Instruction. Identify each line in the data that contains the word "coordinates" and copy those lines in full.

[Entries on where items appear]
◇ ◇ ◇ ◇

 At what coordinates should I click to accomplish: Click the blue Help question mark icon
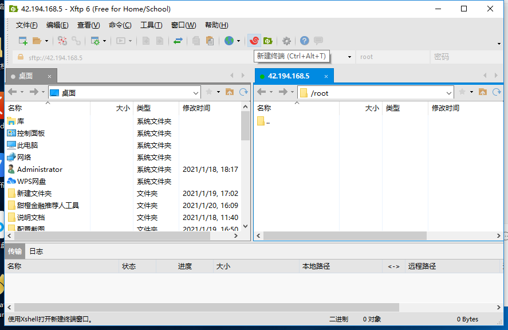point(304,41)
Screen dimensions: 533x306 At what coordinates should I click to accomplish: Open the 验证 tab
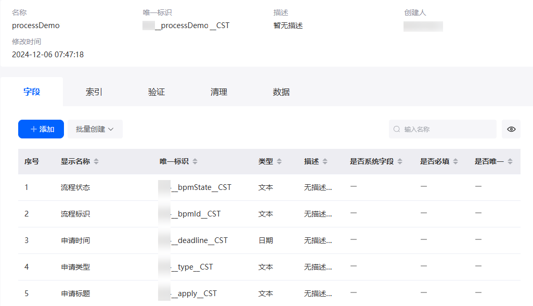(x=157, y=92)
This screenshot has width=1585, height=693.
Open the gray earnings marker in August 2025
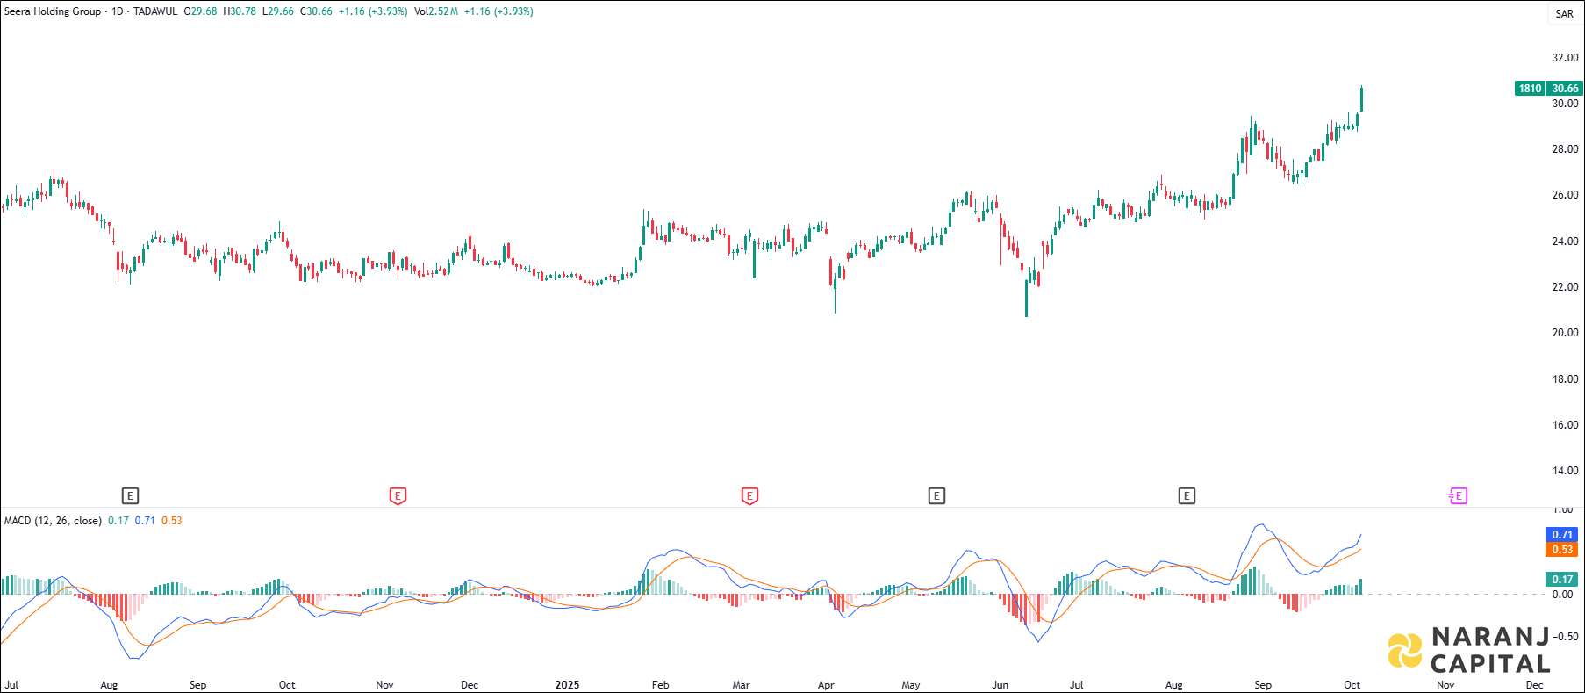1187,496
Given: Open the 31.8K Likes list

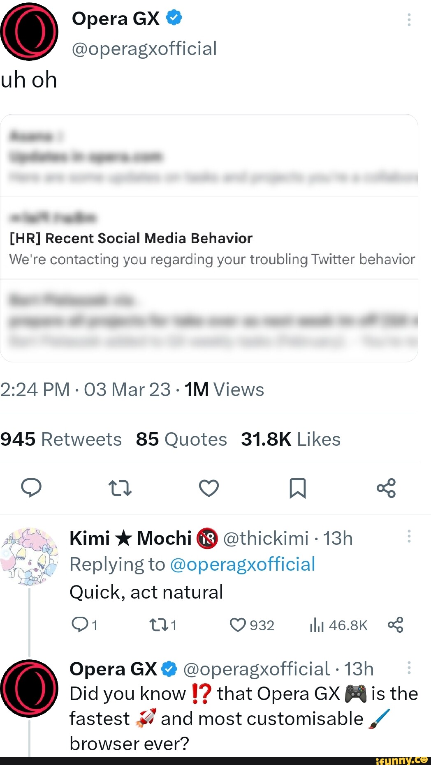Looking at the screenshot, I should pos(291,438).
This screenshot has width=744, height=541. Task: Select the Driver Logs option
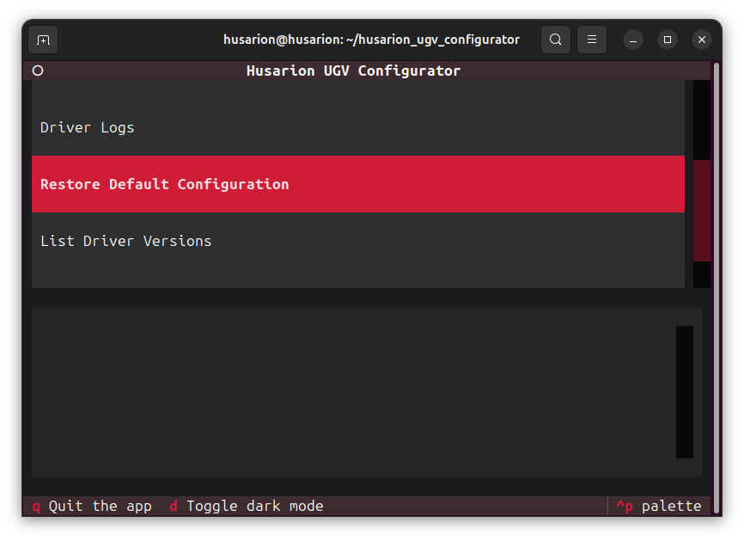click(x=88, y=127)
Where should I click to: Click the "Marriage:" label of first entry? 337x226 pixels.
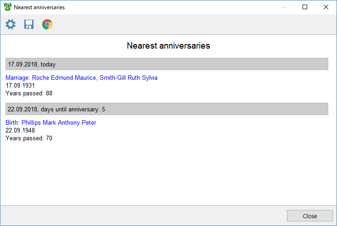pos(18,78)
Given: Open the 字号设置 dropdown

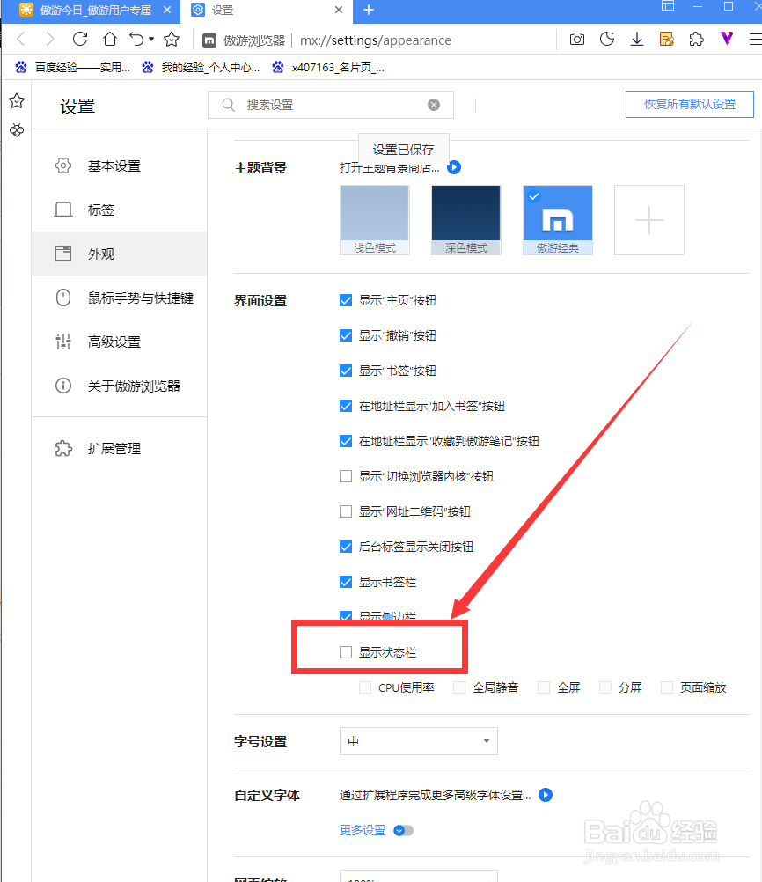Looking at the screenshot, I should 418,741.
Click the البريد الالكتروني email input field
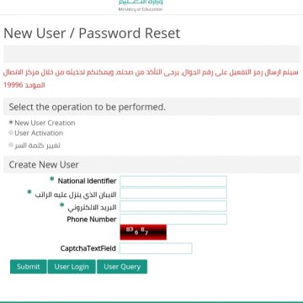The height and width of the screenshot is (303, 303). [173, 206]
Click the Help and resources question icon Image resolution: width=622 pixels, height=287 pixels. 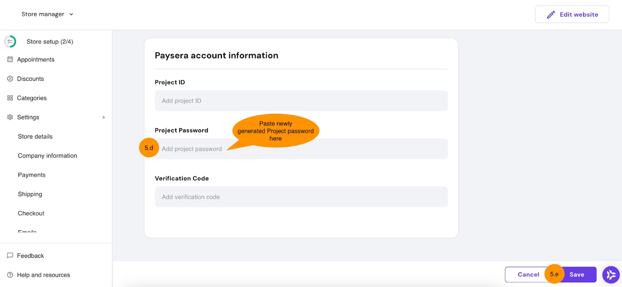(x=10, y=275)
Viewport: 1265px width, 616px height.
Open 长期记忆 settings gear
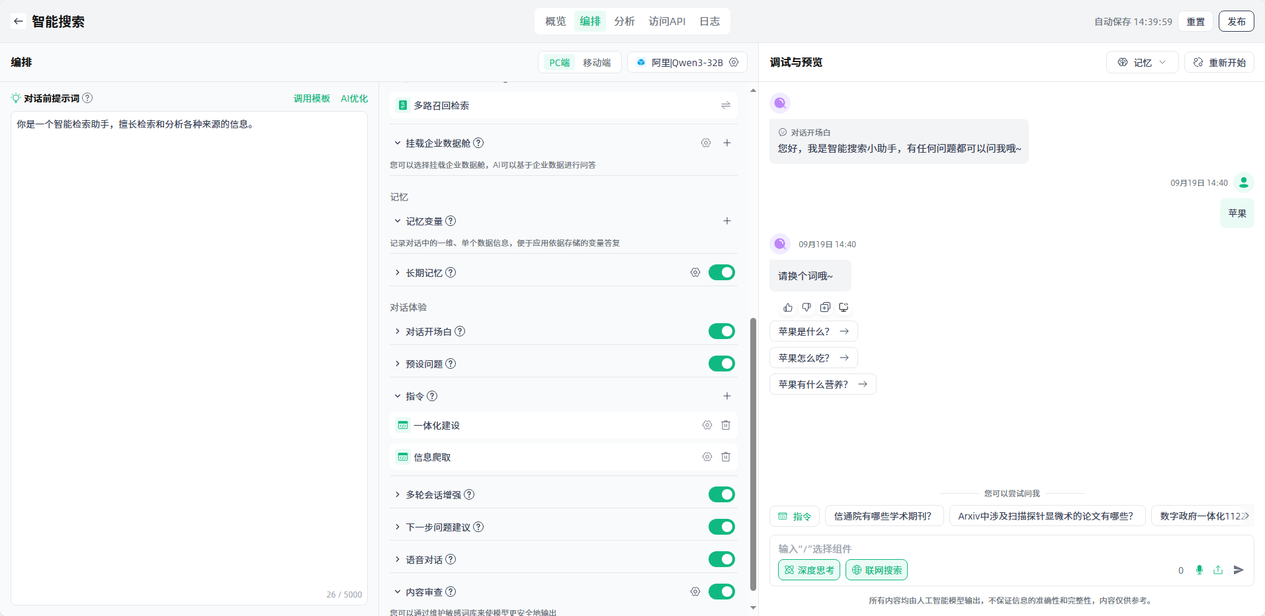(695, 272)
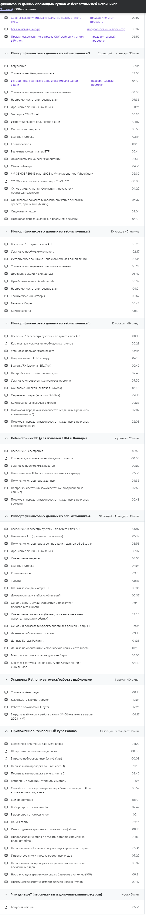Screen dimensions: 146x915
Task: Collapse «Установка Python и загрузка/работа с шаблонами»
Action: 6,680
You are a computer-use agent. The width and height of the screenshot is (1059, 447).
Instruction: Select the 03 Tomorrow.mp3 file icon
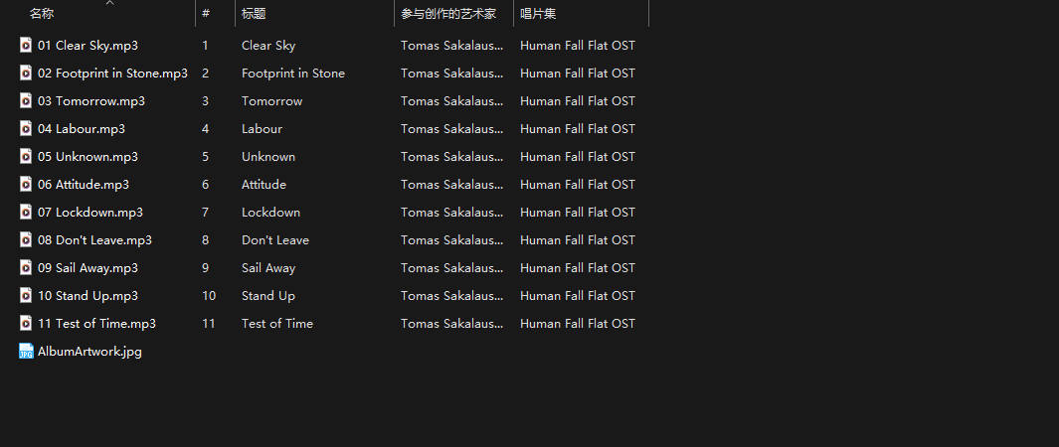click(x=27, y=100)
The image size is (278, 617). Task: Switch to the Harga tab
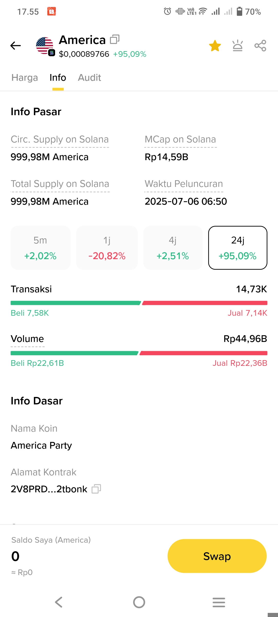(25, 78)
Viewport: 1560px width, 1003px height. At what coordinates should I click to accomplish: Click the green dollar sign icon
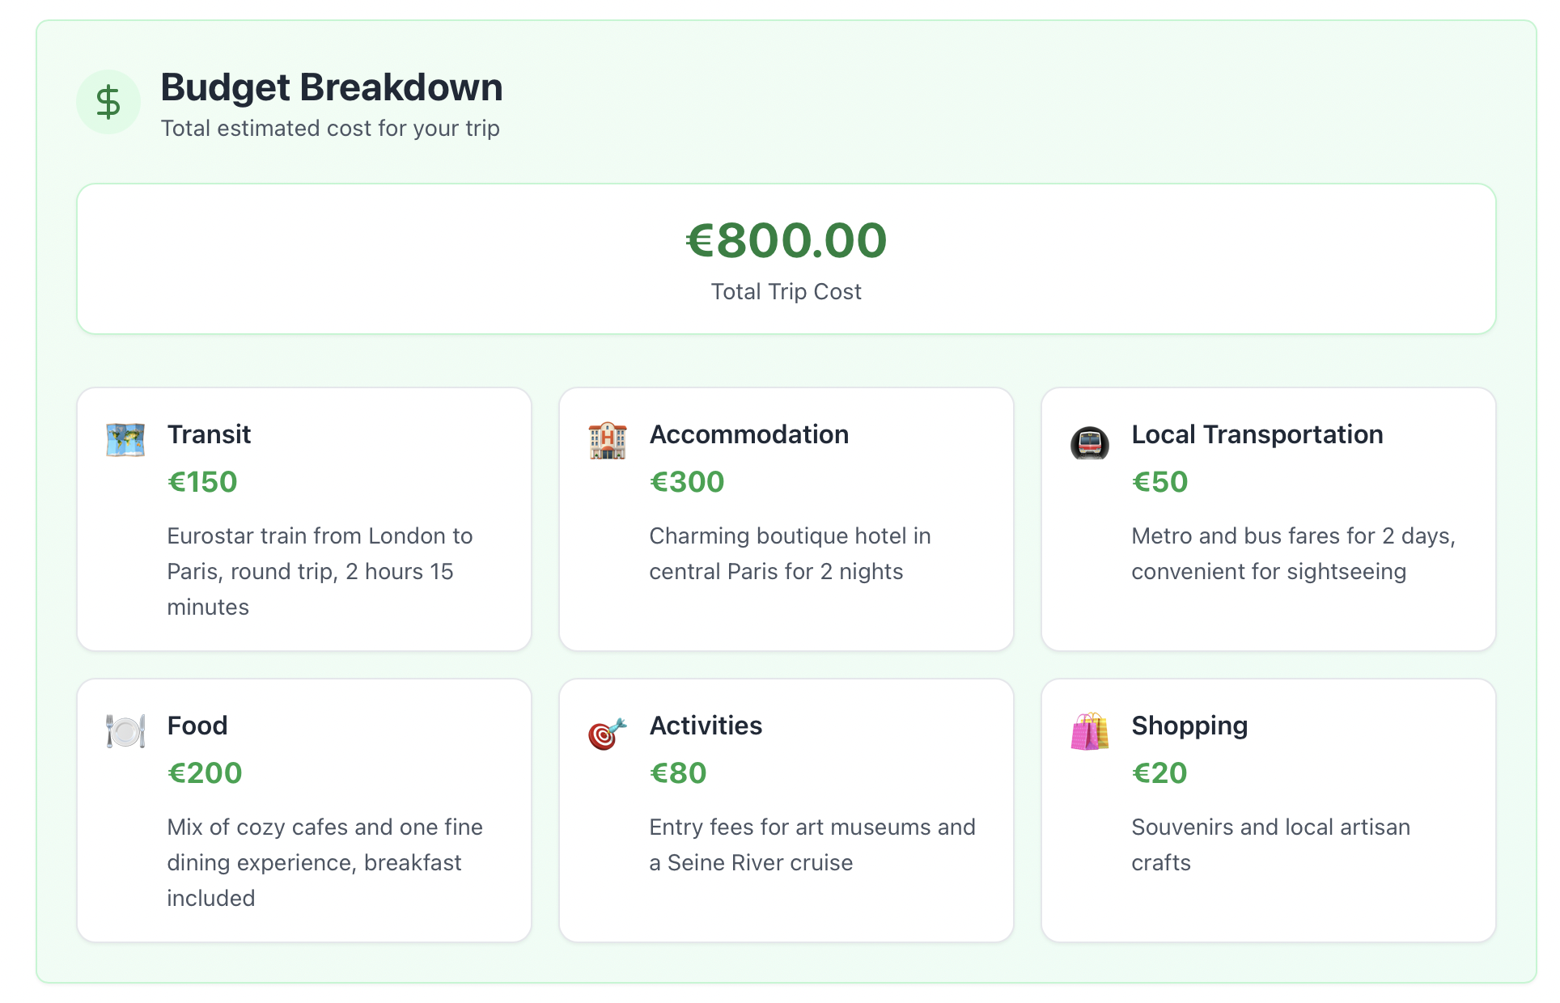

◇ ◇ ◇ ◇

Response to this task.
 At what coordinates should I click to accomplish: Click the blue Help question mark icon
Screen dimensions: 533x306 At what coordinates should I click to accomplish: Open the 验证 tab
Viewport: 1560px width, 1003px height. At what coordinates should I click to accomplish: Click the green dollar sign icon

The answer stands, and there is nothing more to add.